I cut him off. “It’s ‘Nick’ to you, Barnaby. Just Nick. Let’s put an end to this now. You’re not Kravayik or anyone from there.”
He didn’t question what I meant by “there.” He’d known of Feirie even before Joseph’d been born. “As you wish . . . Nick. And so this is Miss Claryce.” Barnaby held out one fairly large, leathery hand. Even though he had several employees, Barnaby didn’t shy from hard work himself. Not like his son. “A pleasure to finally actually meet you.”
She took the proffered hand. “A pleasure for me, too. I’m sorry we didn’t get the opportunity sooner.”
“And I’m sorry it finally has to be under these circumstances. I hope you’ll forgive me.”
“What should I forgive? You’ve done nothing.”
Barnaby grimaced. “I’ve brought you to Dunning.”
With that, he turned to the door at his right. After pulling a key from his pocket, he started unlocking the door.
“Do they usually give relatives keys to the patients’ rooms?” Claryce asked.
“No,” Barnaby replied as he pushed the door open. “Not knowingly anyway.”
I frowned. Barnaby had sworn off the arts years ago. Still, I understood why he might prefer easy access to his son. Joseph was a case no doctor would ever be able to solve. All Barnaby could do was pray he could keep his son secure here.
Apparently, though, even that wasn’t entirely possible anymore.
He didn’t look up as we entered. He didn’t change his focus when Barnaby took a moment to lock the door behind us. All he did was stare at faint shadows made by the lone lightbulb high out of reach.
Barnaby stepped in front of us. “Son. Son? We’ve got visitors. Master Nicholas and a friend.”
I bit back a sigh of frustration. Maybe Barnaby’d remember another time.
Joseph sat quietly on the edge of his simple frame bed. Some patients weren’t even allowed sheets, but Joseph’d never shown any inclination for suicide or murder since he’d been committed, so eventually he’d been given a set.

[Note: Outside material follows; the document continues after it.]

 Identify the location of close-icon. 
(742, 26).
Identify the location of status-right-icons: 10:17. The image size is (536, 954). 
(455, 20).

While Barnaby reminded me of a bulldog, Joseph had a longer, oval face that I had to assume came from his mother, Emma. He’d been a good-looking kid once, with hints of Valentino features, but the crash’d left his nose broken and a pair of scars crosscrossing his face near his right cheek. The thick, blond hair he’d kept so well-groomed had been shaved off for
the convenience of his keepers.
He wore a simple brown pants and shirt set and sandals. I wasn’t sure his outfit was official Dunning wear, but I assumed anything out of the ordinary was due to some unmarked payment out of Barnaby’s pocket.

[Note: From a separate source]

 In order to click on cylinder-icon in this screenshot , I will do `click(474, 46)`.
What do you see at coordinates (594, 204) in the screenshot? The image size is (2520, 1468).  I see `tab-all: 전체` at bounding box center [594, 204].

We waited a moment, but Joseph didn’t speak. He kept staring at the shadows.
On a hunch, I summoned the dragon’s eyes. Unfortunately, even then the shadows simply remained shadows.
But it did finally serve to get a rise out of Joseph. He still stared at the shadows, but also put a hand to his scarred cheek before saying, “The shadows here, the shadows there. My soul is theirs, his to snare.”
How poetic. . . . Have him do another rhyme. . . . There was that fanciful one we learned in Venice. . . .
“Quiet,” I replied under my breath.
Joseph giggled. “He’d like another rhyme, but there’s truly no more time. The moon is past, but its reach will last. The beast grows as the shadow flows. . . .”
Claryce and Barnaby looked puzzled, not having heard my conversation with the dragon. I stared at Joseph, wondering how he’d done that.
The dragon went a step further. Suddenly paranoid, he yelled, Burn him! Scorch him! He is a thing of evil!
I didn’t respond to his shrieked demands save to wonder about his abrupt insistence. When Barnaby’s son didn’t continue, I decided to step between him and the shadows he found so fascinating.
He tried to peer around me, but I compensated. Finally, Joseph settled down again. He stared in my direction, but not at me. It was as if he could see the shadows through my body.
I leaned close. “Joseph. You know us. You called me. What did you want to tell me?”
His gaze shifted slightly. I might not’ve cared except for the fact that he was finally looking at something other than the shadows.
Or was he? “Claryce. What’s behind me?”
“Just the wall.”
“Where’s my shadow?”
“Also behind you. It stretches from the floor all the way to the wall.”
Of course. Still, it was at least a change of sorts. “Tell me about the beast, Joseph.”